Tasks to complete:
**A.** Return the stretch from "Added by ioquatix" through "trace points actually)." in the Ruby bug report on Struct tracepoints, copied word for word.
**B.** Write the next part of the Ruby bug report about Struct aref and aset tracepoints, picking up after its final sentence.

>> START Quoted text

Project

General

Profile

Actions

Bug #18886

open

Struct aref and aset don't trigger any tracepoints.

Added by ioquatix (Samuel Williams) over 1 year ago. Updated 3 days ago.

Status:
Open
Priority:
Normal
Target version:
-
[ruby-core:109083]

Description

Given the following program, thing.name and thing.shape don't trigger c_call trace points (or any trace points actually).

pp RUBY_VERSION

trace_point = TracePoint.new(:line, :call, :c_call, :a_call) do |trace|
  puts trace.event

  if trace.event == :call
    # Ruby doesn't always mark call-sites in sub-expressions, so we use this approach to compute a call site and mark it:
    if location = caller_locations(2, 1).first and path = location.path
      puts "> #{path}:#{location.lineno}:#{trace.event}"
    end
  end
  
  if path = trace.path
    puts "= #{path}:#{trace.lineno}:#{trace.event}"
  end
end

trace_point.enable

# This will trigger call trace points
class Thing
  def name
    :cat
  end
  
  def shape
    :square
  end
end
thing = Thing.new

# Thing = Struct.new(:name, :shape)
# thing = Thing.new(:cat, :rectangle)

[
  name: thing.name,
  shape: thing.shape,
]

Current HEAD

= ../test.rb:30:line:
= ../test.rb:30:c_call:new
= ../test.rb:30:c_call:inherited
= ../test.rb:30:c_call:singleton_method_added
= ../test.rb:30:c_call:singleton_method_added
= ../test.rb:30:c_call:singleton_method_added
= ../test.rb:30:c_call:singleton_method_added
= ../test.rb:30:c_call:singleton_method_added
= ../test.rb:30:c_call:method_added
= ../test.rb:30:c_call:method_added
= ../test.rb:30:c_call:method_added
= ../test.rb:30:c_call:method_added
= ../test.rb:30:c_call:const_added
= ../test.rb:31:line:
= ../test.rb:31:c_call:new
= ../test.rb:31:c_call:initialize
= ../test.rb:34:line:

Proposed PR

= ../test.rb:30:line:
= ../test.rb:30:c_call:new
= ../test.rb:30:c_call:inherited
= ../test.rb:30:c_call:singleton_method_added
= ../test.rb:30:c_call:singleton_method_added
= ../test.rb:30:c_call:singleton_method_added
= ../test.rb:30:c_call:singleton_method_added
= ../test.rb:30:c_call:singleton_method_added
= ../test.rb:30:c_call:method_added
= ../test.rb:30:c_call:method_added
= ../test.rb:30:c_call:method_added
= ../test.rb:30:c_call:method_added
= ../test.rb:30:c_call:const_added
= ../test.rb:31:line:
= ../test.rb:31:c_call:new
= ../test.rb:31:c_call:initialize
= ../test.rb:34:line:
= ../test.rb:34:c_call:name
= ../test.rb:35:c_call:shape

The reason is the internal implementation of struct doesn't have trace point instrumentation in vm_call_opt_struct_aset or vm_call_opt_struct_aref.

>> END Quoted text
>> START Given records

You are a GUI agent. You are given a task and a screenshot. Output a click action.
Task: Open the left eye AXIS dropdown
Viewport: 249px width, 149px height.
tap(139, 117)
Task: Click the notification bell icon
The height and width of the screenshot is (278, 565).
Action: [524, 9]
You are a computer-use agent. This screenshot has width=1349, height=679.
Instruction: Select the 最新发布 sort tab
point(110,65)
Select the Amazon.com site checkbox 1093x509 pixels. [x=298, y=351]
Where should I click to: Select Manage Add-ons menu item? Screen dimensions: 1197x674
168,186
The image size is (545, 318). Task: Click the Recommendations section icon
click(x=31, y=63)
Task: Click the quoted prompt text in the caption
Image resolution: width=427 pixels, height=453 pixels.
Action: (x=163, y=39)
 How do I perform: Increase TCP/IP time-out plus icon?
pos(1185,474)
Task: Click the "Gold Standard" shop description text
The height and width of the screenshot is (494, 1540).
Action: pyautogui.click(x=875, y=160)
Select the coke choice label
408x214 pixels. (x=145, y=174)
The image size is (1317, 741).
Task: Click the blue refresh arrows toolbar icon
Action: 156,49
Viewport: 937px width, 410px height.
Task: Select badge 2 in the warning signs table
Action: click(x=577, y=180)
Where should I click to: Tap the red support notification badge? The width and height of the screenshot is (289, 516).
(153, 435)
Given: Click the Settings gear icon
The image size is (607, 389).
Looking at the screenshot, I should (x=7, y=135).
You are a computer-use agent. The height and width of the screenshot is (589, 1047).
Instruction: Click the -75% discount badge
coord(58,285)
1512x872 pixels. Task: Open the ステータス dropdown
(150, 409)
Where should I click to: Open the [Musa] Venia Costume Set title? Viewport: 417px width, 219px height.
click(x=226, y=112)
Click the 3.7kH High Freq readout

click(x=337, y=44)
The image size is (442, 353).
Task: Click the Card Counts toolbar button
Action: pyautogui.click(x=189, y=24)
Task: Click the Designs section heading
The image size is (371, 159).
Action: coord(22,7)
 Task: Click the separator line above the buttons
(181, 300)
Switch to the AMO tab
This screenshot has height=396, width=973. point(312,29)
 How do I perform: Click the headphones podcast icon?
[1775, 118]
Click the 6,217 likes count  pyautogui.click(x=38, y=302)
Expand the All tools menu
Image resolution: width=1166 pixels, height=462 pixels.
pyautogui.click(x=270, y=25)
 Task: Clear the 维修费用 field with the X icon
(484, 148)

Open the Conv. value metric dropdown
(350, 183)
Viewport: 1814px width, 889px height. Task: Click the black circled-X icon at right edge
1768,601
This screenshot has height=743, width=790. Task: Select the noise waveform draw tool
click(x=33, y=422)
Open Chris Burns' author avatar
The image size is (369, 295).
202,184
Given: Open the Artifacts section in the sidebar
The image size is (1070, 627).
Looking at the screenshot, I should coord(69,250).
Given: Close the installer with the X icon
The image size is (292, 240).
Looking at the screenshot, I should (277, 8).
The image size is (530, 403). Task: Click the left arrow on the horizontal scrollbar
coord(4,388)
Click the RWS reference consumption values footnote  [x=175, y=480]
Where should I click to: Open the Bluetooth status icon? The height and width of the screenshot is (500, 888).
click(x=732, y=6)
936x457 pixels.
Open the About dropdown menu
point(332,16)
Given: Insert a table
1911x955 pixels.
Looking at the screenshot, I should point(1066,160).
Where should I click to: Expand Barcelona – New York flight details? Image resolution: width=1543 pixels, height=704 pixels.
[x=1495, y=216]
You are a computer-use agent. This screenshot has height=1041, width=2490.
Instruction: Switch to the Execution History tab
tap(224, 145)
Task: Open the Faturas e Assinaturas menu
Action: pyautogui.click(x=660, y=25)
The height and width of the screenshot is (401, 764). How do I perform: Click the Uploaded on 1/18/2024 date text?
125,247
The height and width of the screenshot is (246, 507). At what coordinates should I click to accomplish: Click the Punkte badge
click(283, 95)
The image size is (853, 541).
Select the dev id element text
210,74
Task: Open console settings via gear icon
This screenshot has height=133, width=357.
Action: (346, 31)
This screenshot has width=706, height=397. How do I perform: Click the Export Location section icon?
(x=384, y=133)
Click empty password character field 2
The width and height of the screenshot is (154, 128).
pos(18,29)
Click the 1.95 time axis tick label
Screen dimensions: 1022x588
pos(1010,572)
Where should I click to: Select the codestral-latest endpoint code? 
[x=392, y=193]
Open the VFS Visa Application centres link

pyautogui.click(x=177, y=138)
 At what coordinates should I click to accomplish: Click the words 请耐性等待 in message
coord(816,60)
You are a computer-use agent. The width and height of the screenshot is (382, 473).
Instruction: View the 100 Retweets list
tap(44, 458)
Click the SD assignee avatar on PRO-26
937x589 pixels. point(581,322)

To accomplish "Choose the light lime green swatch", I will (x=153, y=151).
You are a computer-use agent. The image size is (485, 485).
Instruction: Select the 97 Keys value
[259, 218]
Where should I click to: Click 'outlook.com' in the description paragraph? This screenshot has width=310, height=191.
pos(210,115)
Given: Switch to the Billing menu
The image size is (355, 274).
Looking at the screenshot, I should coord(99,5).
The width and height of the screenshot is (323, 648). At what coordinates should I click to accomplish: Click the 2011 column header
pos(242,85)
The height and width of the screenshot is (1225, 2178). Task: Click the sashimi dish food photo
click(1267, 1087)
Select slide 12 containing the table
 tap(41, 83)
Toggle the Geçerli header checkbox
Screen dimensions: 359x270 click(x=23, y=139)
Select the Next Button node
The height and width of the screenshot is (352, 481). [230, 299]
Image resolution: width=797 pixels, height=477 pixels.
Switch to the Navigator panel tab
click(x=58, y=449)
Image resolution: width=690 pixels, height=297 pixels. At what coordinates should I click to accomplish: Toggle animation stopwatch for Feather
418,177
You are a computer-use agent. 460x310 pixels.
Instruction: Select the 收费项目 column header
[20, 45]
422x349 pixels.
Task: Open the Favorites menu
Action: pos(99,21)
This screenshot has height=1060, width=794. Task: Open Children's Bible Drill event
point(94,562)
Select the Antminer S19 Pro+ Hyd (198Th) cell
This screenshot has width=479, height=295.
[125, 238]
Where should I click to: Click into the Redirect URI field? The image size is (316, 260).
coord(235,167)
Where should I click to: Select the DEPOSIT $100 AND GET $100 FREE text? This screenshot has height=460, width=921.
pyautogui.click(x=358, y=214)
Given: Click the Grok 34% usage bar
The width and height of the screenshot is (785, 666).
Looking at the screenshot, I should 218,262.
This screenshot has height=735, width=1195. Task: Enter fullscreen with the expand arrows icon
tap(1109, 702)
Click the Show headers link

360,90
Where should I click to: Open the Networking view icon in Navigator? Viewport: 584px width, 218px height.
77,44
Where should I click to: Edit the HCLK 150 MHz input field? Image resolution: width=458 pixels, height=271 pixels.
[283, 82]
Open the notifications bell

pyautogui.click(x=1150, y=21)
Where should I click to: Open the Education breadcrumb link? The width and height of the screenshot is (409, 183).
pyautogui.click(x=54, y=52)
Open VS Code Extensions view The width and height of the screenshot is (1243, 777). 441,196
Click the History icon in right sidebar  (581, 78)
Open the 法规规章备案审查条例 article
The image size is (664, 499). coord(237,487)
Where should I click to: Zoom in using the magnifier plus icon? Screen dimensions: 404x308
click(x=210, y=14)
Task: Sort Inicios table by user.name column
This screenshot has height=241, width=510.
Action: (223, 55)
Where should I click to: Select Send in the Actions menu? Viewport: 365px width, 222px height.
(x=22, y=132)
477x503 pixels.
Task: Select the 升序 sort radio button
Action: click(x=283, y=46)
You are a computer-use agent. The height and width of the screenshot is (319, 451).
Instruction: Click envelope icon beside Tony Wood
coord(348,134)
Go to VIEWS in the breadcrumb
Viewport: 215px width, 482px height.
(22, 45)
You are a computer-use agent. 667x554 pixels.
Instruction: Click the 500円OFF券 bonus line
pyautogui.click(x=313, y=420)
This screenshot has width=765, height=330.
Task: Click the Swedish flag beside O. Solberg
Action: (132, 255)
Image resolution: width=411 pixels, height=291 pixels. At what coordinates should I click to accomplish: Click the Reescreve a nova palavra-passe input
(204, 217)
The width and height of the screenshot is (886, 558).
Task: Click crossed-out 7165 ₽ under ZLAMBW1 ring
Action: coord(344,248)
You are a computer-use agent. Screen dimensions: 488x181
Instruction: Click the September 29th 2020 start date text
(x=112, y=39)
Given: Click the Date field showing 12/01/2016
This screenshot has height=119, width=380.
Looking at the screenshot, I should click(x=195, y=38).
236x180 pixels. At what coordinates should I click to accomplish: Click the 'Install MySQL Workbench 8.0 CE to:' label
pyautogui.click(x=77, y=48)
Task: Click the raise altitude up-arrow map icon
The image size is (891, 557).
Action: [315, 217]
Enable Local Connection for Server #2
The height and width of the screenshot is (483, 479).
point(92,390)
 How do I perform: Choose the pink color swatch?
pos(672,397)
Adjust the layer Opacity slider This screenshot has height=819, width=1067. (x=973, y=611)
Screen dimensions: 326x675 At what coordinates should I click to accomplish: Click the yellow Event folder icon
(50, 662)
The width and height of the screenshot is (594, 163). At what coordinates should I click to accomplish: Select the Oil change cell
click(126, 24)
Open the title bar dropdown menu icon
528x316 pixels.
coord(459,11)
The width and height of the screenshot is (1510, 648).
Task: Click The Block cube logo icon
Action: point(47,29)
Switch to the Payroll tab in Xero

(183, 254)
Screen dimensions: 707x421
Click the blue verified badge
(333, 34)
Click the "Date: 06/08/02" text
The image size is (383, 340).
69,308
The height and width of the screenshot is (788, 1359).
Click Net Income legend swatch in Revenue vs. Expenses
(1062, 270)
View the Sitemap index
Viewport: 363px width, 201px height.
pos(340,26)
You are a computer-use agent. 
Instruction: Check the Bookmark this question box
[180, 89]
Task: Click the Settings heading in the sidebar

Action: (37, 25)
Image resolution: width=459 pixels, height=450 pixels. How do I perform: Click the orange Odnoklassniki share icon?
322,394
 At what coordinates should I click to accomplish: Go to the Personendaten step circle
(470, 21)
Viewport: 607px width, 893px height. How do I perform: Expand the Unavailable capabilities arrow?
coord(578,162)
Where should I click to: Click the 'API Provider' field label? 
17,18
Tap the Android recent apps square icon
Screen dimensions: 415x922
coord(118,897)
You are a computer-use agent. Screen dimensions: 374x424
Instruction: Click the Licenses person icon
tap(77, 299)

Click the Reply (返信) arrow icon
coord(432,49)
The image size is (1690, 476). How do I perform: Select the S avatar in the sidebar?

>> END Given records

Response list:
**A.**
Added by ioquatix (Samuel Williams) over 1 year ago. Updated 3 days ago.

Status:
Open
Priority:
Normal
Target version:
-
[ruby-core:109083]

Description

Given the following program, thing.name and thing.shape don't trigger c_call trace points (or any trace points actually).

**B.**
Proposed fix: https://github.com/ruby/ruby/pull/6071 but this would need a review, maybe @jeremyevans0 (Jeremy Evans) and @ko1 (Koichi Sasada) can help.


Related issues 1 (0 open1 closed)

Related to Ruby master - Bug #16383: TracePoint does not report calls to attribute reader methodsClosedActions
Actions #1

Updated by ioquatix (Samuel Williams) over 1 year ago

  • Description updated (diff)

Updated by ioquatix (Samuel Williams) over 1 year ago

Here is my performance comparison:

Firstly, with no changes (should be identical, shows some variance).

> make benchmark ITEM=vm_struct COMPARE_RUBY=(which ruby)
/home/samuel/.rubies/ruby-head/bin/ruby --disable=gems -rrubygems -I../benchmark/lib ../benchmark/benchmark-driver/exe/benchmark-driver \
            --executables="compare-ruby::/home/samuel/.rubies/ruby-head/bin/ruby -I.ext/common --disable-gem" \
            --executables="built-ruby::./miniruby -I../lib -I. -I.ext/common  ../tool/runruby.rb --extout=.ext  -- --disable-gems --disable-gem" \
            --output=markdown --output-compare -v $(find ../benchmark -maxdepth 1 -name 'vm_struct' -o -name '*vm_struct*.yml' -o -name '*vm_struct*.rb' | sort) 
compare-ruby: ruby 3.2.0dev (2022-06-29T00:53:14Z master 3051d4bc2a) [x86_64-linux]
built-ruby: ruby 3.2.0dev (2022-06-29T02:51:15Z struct-tracepoints 12e97af1d2) [x86_64-linux]
# Iteration per second (i/s)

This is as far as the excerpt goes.